The Expansion Bay can also be removed entirely, leaving the laptop to rely on its integrated GPU if you want to shed some weight while traveling. Framework also says that other kinds of non-GPU expansions are possible; the company is making a bay with room for two M.2 SSDs, and documentation will be available for developers who want to make their own modules.

As for ports, the Laptop 16 uses the same Expansion Cards as the Laptop 13, but with room for three ports on each side for a total of six. Unlike the Framework Laptop 13, the 16-inch version doesn’t have a built-in headphone jack; Framework is making a new audio jack expansion module so you can put the headphone jack on either side of the laptop or omit it entirely if you’re using Bluetooth headphones or speakers.

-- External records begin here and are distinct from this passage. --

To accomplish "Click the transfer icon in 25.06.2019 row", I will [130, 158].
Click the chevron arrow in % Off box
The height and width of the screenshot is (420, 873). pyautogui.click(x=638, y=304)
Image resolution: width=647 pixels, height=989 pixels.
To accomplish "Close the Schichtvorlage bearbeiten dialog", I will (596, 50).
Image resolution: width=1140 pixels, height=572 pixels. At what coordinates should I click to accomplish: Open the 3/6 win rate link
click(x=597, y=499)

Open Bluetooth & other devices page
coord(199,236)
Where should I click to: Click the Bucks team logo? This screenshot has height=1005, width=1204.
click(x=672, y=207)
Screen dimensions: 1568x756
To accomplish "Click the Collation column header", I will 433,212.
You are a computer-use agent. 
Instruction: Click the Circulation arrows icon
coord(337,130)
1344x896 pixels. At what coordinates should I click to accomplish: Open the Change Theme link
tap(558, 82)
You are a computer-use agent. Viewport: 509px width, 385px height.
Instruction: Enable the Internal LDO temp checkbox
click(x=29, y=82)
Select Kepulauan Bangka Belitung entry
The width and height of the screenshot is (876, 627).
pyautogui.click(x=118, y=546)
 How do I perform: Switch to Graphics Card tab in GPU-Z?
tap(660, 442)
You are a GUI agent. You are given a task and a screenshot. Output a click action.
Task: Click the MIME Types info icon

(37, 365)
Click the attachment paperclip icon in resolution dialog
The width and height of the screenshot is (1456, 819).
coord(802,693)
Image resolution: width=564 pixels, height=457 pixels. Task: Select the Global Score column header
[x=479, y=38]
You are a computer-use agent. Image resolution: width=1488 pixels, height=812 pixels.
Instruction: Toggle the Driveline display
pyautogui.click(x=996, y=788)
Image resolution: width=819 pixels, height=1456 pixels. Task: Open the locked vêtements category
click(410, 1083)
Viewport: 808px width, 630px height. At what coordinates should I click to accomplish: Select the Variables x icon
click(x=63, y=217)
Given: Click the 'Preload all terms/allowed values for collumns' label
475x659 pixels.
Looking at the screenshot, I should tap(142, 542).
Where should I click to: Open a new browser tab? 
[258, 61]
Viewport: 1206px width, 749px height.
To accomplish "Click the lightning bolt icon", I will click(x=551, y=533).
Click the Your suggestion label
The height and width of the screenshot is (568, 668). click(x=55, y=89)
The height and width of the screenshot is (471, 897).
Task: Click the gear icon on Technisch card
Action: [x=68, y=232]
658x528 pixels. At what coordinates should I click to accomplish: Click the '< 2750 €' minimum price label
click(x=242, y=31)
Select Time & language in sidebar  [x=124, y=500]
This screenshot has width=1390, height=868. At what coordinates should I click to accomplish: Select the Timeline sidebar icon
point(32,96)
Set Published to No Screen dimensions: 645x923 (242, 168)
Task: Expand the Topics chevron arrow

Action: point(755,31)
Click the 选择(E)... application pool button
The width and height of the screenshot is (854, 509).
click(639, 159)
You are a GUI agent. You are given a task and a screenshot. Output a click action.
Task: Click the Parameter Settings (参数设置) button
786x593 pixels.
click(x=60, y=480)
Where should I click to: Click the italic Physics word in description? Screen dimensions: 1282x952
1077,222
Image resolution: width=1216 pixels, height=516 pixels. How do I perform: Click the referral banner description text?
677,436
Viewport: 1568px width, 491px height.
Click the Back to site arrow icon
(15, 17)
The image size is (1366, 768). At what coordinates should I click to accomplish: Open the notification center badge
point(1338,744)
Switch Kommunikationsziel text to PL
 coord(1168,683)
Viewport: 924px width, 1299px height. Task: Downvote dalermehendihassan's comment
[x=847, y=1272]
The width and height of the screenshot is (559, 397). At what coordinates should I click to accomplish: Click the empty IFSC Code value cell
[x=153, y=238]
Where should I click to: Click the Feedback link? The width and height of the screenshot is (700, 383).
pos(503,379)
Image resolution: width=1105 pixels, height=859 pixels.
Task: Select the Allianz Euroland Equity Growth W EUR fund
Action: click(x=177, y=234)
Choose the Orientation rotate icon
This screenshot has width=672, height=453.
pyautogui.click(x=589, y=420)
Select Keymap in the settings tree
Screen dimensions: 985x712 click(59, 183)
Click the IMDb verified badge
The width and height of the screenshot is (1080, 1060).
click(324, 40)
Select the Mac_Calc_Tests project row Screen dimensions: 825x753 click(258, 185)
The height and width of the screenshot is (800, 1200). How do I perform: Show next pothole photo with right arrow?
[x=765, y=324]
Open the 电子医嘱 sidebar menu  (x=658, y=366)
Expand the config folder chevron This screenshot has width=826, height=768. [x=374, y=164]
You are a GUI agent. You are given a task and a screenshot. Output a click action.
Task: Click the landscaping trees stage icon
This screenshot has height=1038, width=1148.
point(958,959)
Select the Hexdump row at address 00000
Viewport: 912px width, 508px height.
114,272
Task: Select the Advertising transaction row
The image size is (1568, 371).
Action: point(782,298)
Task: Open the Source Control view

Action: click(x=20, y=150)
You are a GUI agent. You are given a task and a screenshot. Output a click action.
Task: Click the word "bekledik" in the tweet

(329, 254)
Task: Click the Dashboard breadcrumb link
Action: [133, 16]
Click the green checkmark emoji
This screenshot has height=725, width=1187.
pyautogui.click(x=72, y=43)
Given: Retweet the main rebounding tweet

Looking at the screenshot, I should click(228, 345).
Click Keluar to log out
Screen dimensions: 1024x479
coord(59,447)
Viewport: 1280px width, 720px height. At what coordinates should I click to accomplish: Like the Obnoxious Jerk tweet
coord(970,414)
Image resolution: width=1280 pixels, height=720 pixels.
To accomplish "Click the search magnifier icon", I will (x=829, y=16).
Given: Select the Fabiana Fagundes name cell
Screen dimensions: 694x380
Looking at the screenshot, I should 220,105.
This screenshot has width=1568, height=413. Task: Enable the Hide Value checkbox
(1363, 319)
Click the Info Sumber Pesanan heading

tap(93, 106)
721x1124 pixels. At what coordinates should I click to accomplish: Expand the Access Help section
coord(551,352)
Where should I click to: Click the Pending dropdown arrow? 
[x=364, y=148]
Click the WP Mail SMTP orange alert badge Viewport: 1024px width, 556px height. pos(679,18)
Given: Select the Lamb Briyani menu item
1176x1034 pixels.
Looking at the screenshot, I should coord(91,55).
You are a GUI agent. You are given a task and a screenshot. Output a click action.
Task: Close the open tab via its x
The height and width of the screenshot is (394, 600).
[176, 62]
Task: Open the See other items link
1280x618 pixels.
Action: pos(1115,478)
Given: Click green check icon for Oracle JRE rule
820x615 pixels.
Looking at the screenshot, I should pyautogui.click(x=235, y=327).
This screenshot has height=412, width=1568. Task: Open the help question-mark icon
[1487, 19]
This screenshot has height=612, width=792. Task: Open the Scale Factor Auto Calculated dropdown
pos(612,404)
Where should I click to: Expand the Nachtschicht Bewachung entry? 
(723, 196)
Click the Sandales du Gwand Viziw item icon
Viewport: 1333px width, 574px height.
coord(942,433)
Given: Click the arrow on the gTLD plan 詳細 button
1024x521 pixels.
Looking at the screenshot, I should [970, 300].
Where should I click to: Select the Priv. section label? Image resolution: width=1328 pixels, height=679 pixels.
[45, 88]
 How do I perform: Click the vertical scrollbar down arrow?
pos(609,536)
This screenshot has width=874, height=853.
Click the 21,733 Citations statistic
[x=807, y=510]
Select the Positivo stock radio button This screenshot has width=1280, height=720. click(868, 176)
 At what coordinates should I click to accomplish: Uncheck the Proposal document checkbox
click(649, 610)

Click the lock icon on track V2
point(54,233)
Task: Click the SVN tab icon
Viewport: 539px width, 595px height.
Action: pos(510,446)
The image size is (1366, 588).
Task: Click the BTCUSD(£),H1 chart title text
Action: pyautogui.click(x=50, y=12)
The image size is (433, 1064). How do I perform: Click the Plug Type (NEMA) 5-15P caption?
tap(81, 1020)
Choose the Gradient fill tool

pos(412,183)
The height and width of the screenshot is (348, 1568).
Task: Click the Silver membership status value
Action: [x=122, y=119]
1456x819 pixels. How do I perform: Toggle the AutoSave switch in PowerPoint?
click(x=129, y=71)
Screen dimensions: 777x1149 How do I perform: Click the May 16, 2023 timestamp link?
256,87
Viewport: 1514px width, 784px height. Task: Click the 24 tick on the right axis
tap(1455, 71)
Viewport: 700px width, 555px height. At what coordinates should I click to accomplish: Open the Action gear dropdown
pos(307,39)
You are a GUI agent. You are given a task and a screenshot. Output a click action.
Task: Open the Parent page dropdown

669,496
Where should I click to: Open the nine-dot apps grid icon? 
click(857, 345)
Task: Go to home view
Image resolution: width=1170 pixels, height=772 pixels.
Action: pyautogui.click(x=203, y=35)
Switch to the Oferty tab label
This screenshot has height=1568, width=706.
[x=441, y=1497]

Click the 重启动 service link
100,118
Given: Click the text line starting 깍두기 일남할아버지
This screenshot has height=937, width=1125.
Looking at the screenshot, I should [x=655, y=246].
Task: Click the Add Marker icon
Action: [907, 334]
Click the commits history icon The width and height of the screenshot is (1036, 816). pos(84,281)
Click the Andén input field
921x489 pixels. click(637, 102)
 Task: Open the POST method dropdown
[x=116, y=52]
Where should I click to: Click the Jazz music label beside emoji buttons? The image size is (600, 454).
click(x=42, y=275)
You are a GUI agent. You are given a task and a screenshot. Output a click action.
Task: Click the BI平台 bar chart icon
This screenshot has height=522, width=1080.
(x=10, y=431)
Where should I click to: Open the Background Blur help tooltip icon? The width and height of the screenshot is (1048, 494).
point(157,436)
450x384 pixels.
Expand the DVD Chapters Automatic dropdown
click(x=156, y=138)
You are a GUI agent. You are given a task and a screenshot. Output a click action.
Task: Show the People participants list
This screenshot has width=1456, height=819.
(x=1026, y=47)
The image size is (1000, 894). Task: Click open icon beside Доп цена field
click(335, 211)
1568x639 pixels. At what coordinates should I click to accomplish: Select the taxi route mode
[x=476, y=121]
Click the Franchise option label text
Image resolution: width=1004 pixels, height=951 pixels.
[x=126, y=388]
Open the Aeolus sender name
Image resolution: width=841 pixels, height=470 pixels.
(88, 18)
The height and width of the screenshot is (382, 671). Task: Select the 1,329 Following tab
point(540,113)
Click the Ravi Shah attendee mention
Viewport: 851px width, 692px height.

Judging from the photos, the Laptop 16 seems just a bit chunkier than thin-and-light models like the Dell XPS 15, Lenovo’s ThinkPad X1 Extreme, or the 16-inch MacBook Pro. The sizable bezel across the bottom of the display, the relatively thick base of the laptop, and the overhang you create when installing the GPU module all make this look more like a bulky 17-inch gaming laptop than a slim-but-powerful workstation. But if the specs and cost are right, and if Framework can update the hardware as reliably as it has updated the Framework Laptop 13, those trade-offs could be worth it for people who value power and flexibility over portability.